Шифлер уже начинает думать, что Мунк окончательно сошел с ума, но тот снова берется за работу и заканчивает картины. Обе получились удачными, особенно большая. Сам Мунк не совсем доволен: «Шедевра, который я собирался написать, не вышло, но все равно картина хороша».
В конце лета в Варнемюнде приезжает молодой философ, двадцативосьмилетний Эберхард Гризебах[87]
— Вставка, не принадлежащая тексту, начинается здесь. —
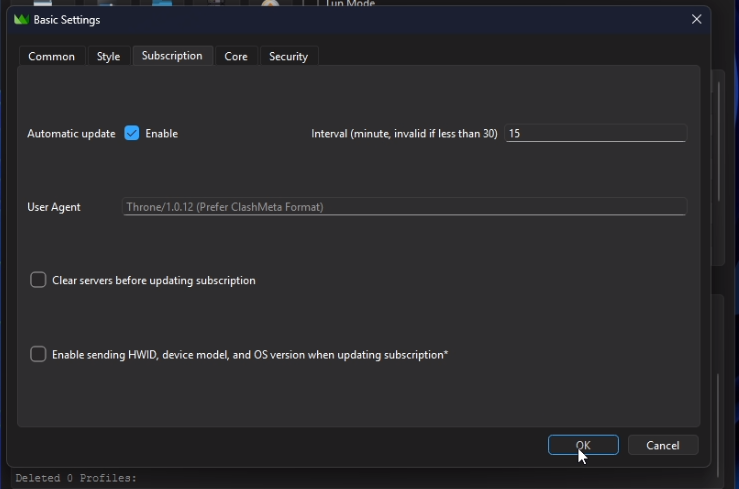Enable clearing servers before updating subscription
This screenshot has height=489, width=739.
[38, 281]
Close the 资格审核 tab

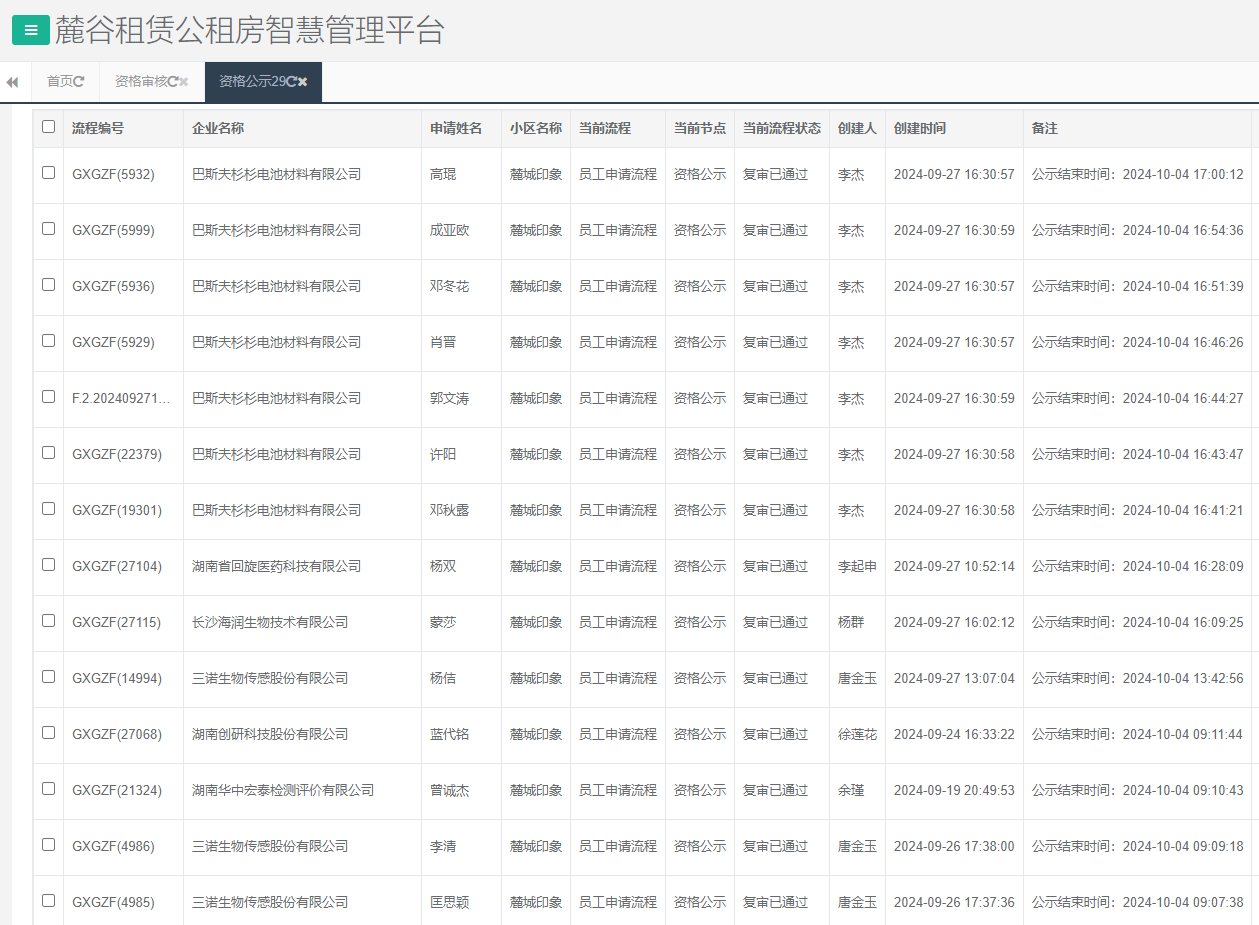183,81
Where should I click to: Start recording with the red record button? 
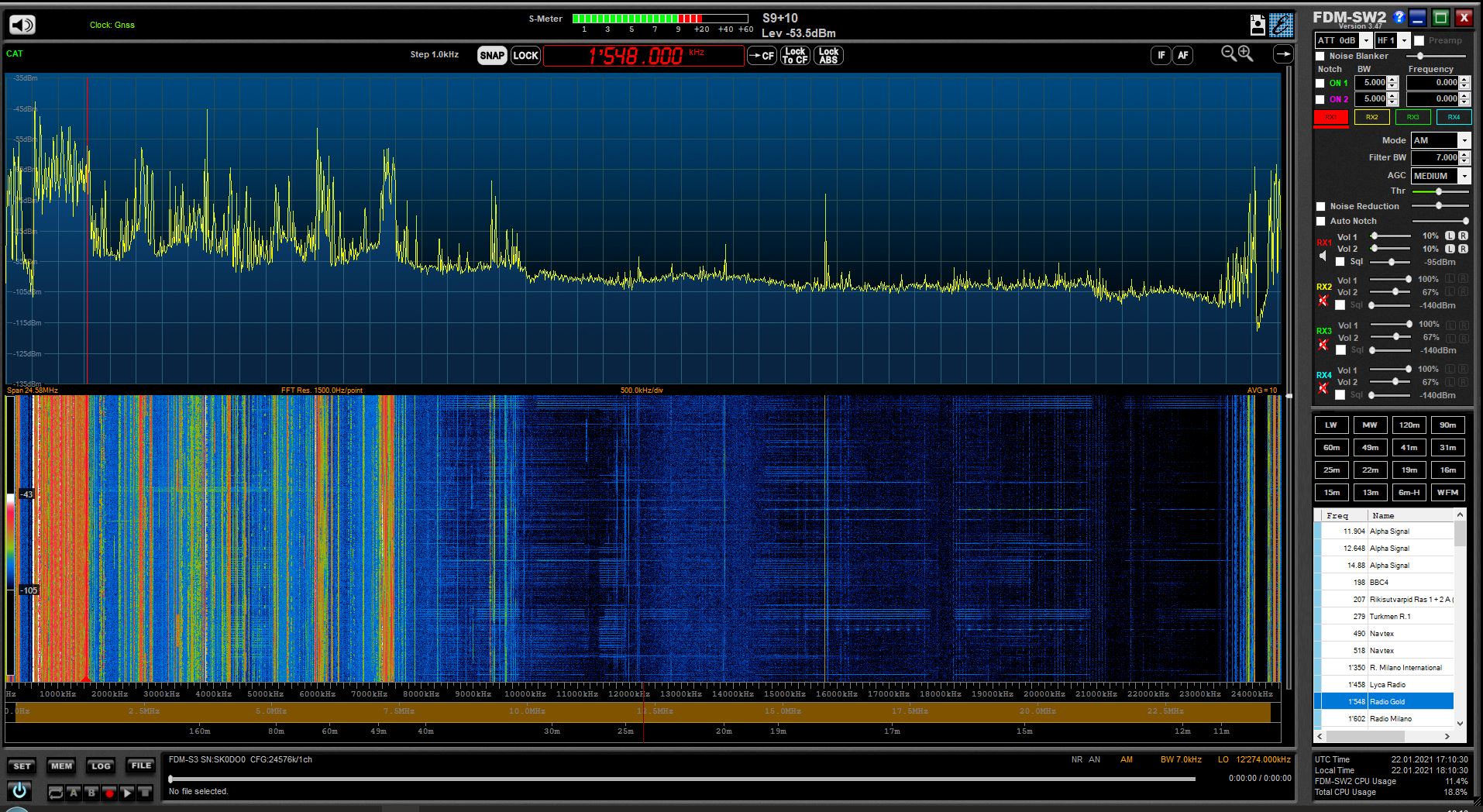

. Он видит связь между своей философией и искусством Мунка: оба пытаются найти единство и простоту в безбрежном разнообразии мира чувств. Более того, он считает, что Мунк в своих картинах интуитивно пришел к решению этой задачи, упрощая сюжет и сосредоточиваясь на изображении самого главного. Вероятно, Мунк был тогда в хорошей форме, поскольку встреча с ним произвела на Гризебаха огромное впечатление:Мое творчество представляется мне теперь детской забавой, мои работы – безделушками по сравнению с серьезностью и мощью ваших трудов. Считайте меня своим верным поклонником и другом, если моя вера в вас сможет придать вам сил завершить строительство этой нерушимой пирамиды.
Безоговорочное восхищение юного интеллектуала было наверняка очень важно для Мунка, и Гризебах остался его другом и помощником на всю жизнь. Домой в Швейцарию он уехал, получив задание разузнать о возможностях организации выставки в Цюрихе. Однако в тот момент самым главным было то, что у молодого человека водились деньги и он купил у Мунка картину.